O presidente explicou que após a descoberta do desaparecimento da mulher, em 13 de maio, os investigadores policiais receberam a informação de que Toloza foi levada de Bogotá naquela mesma noite, por isso a instituição realizou uma busca fora da cidade.
“As minhas instruções são claras, a primeira prioridade é encontrar Yulixa”, acrescentou Galán, que também garantiu ter contactado Nubia Toloza, a mãe da vítima, para lhe expressar solidariedade e explicar as medidas tomadas pelas autoridades.
Por sua vez, o Ministério Público colombiano informou que, como resultado de uma investigação com a Polícia Metropolitana de Bogotá, foi encontrado um corpo “consistente e consistente com o da mulher dada como desaparecida” no município de Apulo, no departamento de Cundinamarca (central).
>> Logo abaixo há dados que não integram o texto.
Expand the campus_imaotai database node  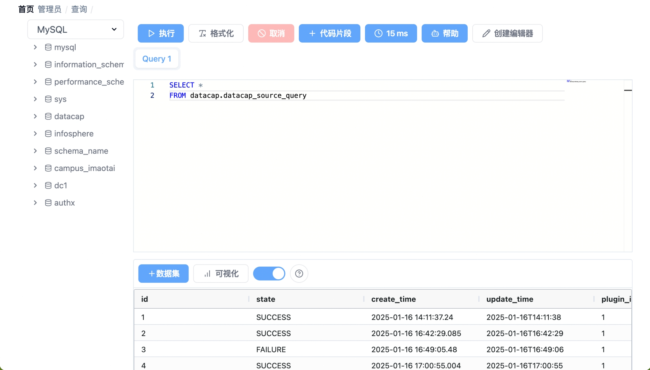pos(35,168)
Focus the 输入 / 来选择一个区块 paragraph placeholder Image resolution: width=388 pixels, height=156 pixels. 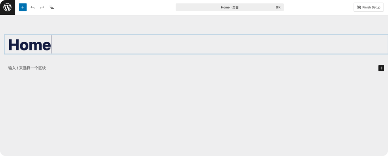click(27, 68)
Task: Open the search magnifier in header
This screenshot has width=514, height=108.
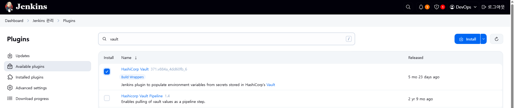Action: tap(408, 7)
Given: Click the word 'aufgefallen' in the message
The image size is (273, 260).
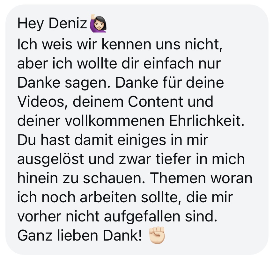Looking at the screenshot, I should tap(142, 217).
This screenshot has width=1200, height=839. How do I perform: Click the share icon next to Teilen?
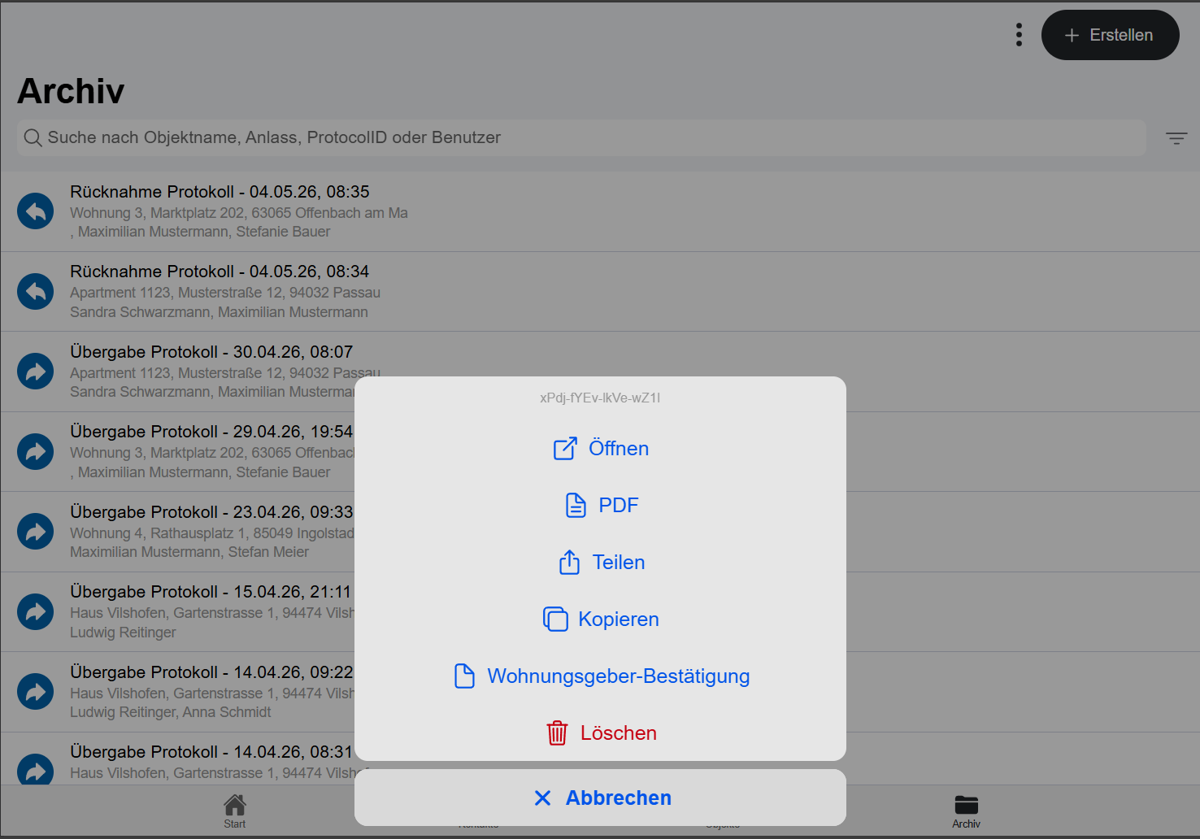pyautogui.click(x=569, y=562)
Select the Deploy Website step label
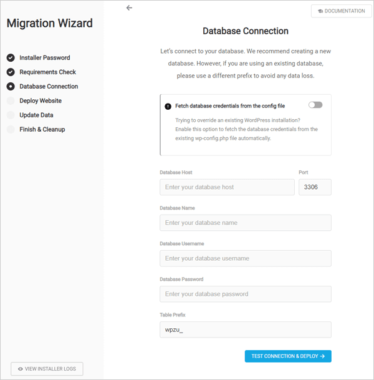The width and height of the screenshot is (374, 380). click(41, 100)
O departamento de investigação adiantou que a unidade da polícia forense está a realizar uma perícia técnica ao corpo antes de o transferir para o Instituto Nacional de Medicina Legal e Ciências Forenses, enquanto prossegue a investigação criminal e a busca dos responsáveis.
O caso de Toloza gerou indignação na Colômbia desde a notícia de seu desaparecimento após passar por lipólise a laser em um salão de beleza, ao sul de Bogotá, supostamente operado sem licença médica ou autorização oficial.
Parentes e parentes relataram que a mulher apresentou complicações de saúde após a operação, incluindo dificuldades e dificuldades respiratórias, situação que pode ser comprovada em diversos vídeos que circularam na rede, onde a mulher foi vista em visível estado de saúde no local onde foi realizada.
Além disso, uma testemunha disse ter visto dois homens carregando Toloza inconsciente para dentro do prédio e colocando-o em um carro, que as autoridades encontraram na cidade de Cúcuta, departamento de Norte de Santander, na fronteira com a Venezuela.
As autoridades também investigam os gestores do centro de estética Beauty Láser Medicina Estética, acusados de funcionar sem as licenças necessárias para a realização de procedimentos estéticos complexos.
Neste caso, dois cidadãos venezuelanos foram presos e acusados de ocultar e destruir provas. No entanto, um juiz ordenou a sua libertação alegando que as detenções não cumpriam os requisitos da lei, embora as investigações sobre desaparecimentos forçados e outros crimes continuem abertas.